Plight of women in public buses
THIS refers to Haniya Javed’s letter ‘Plight of women in public buses’ (March 15). I fully agree with the writer and feel their complaints are genuine and need to be looked into seriously and immediately.
I fully agree with the writer’s views about the state of public transport in Karachi, which does not cater to the needs of women commuters. Men, upon not finding vacant seats, occupy seats in the women’s compartment, which is already very small, almost less than one-third of the seating capacity of the entire bus.
Therefore, women are left with no choice but to stand while travelling. One often sees women alighting from buses well before their destinations owing to the awkward position they have been subjected to.
The state of our public transport system is an indicator of the poor governance prevalent in our country. The problems of women commuters have never been addressed by the government.

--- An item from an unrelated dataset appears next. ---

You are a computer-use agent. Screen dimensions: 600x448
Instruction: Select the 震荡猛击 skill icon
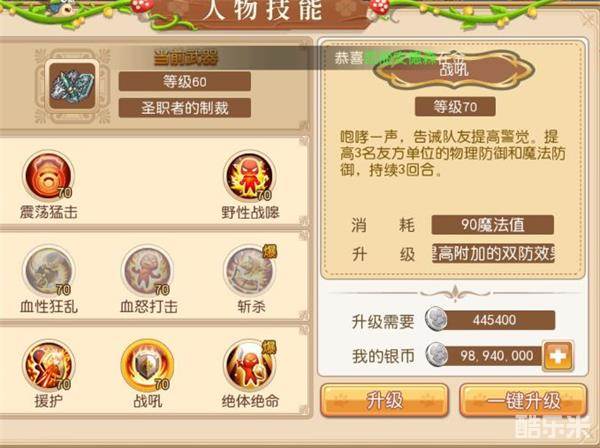(x=48, y=176)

In addition, the police hardly ever book those who operate overloaded buses, nor do they take to task the men who occupy seats reserved for women.
However, the biggest shame is that the men in our country do not possess the decency to not enter the women’s compartment of public buses.
I believe that a serious thought should be given to getting rid of the separate sections reserved for women travellers in buses.
This will free up more space for women travellers and avoid the many hassles that they currently face.
It should be noted that there are no separate sections for women travellers in public buses in neighbouring India and in most other countries in the world.